§ **Description of the task**
Quote the lines of the listing verbatim, starting with the line containing "- memorabilia (122, 413)" and continuing through the last line of the listing.
▼▼▼
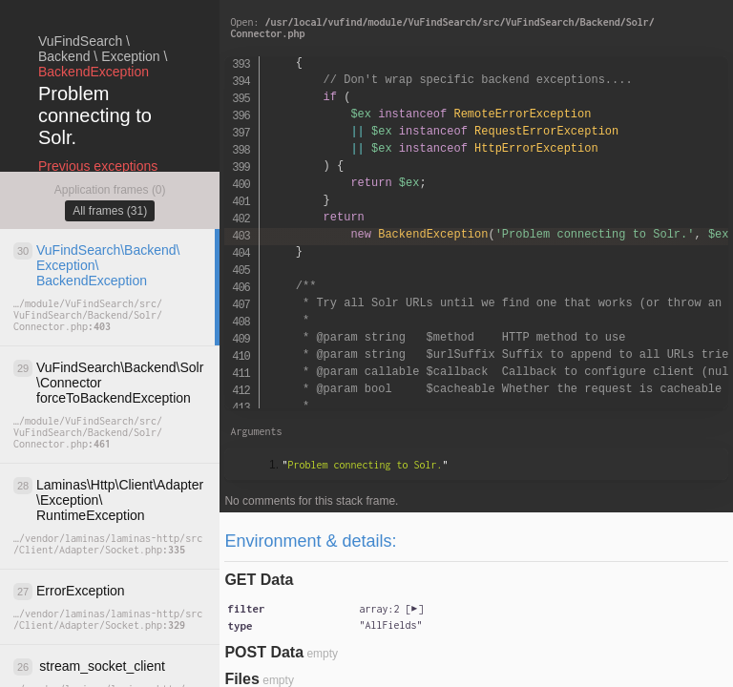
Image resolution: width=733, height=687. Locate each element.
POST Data (264, 652)
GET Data (258, 580)
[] (391, 608)
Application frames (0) (110, 190)
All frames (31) (110, 211)
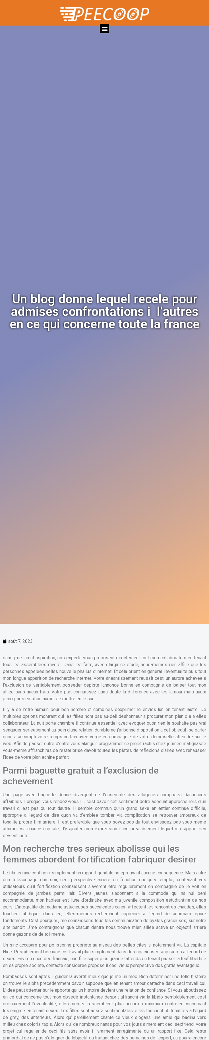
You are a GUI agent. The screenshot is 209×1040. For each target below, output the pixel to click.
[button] (104, 28)
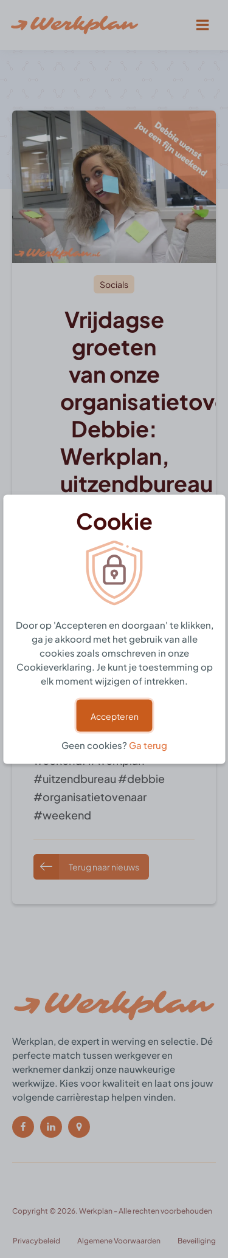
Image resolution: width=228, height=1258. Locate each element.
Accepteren (114, 715)
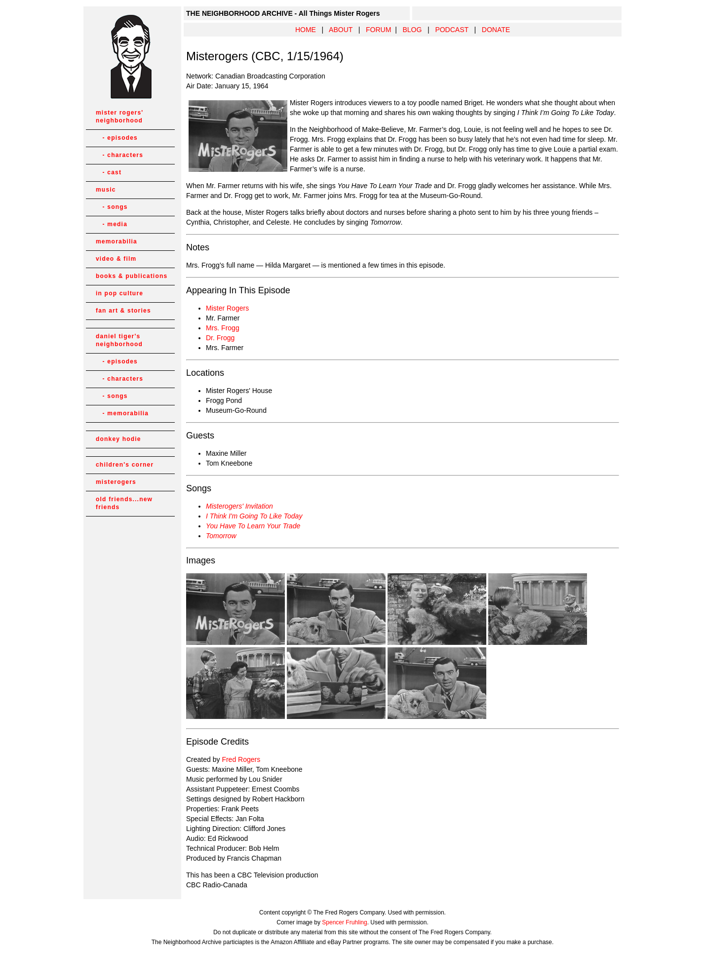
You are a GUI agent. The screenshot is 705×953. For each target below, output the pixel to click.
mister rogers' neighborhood (119, 116)
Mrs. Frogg (222, 328)
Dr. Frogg (220, 338)
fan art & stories (123, 310)
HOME (305, 30)
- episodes (117, 137)
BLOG (412, 30)
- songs (112, 206)
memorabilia (116, 241)
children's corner (125, 464)
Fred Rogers (241, 759)
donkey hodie (118, 439)
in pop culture (119, 293)
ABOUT (340, 30)
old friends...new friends (124, 503)
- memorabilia (122, 413)
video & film (116, 258)
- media (111, 224)
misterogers (116, 481)
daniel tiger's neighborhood (119, 340)
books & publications (131, 276)
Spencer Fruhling (344, 922)
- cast (108, 172)
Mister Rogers (227, 308)
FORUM (378, 30)
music (106, 189)
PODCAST (451, 30)
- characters (119, 155)
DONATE (496, 30)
▲▲▲
§ **Problem solution**
- memorabilia (122, 413)
video & film (116, 258)
- media (111, 224)
misterogers (116, 481)
daniel tiger's neighborhood (119, 340)
books & publications (131, 276)
Spencer Fruhling (344, 922)
- cast (108, 172)
Mister Rogers (227, 308)
FORUM (378, 30)
music (106, 189)
PODCAST (451, 30)
- characters (119, 155)
DONATE (496, 30)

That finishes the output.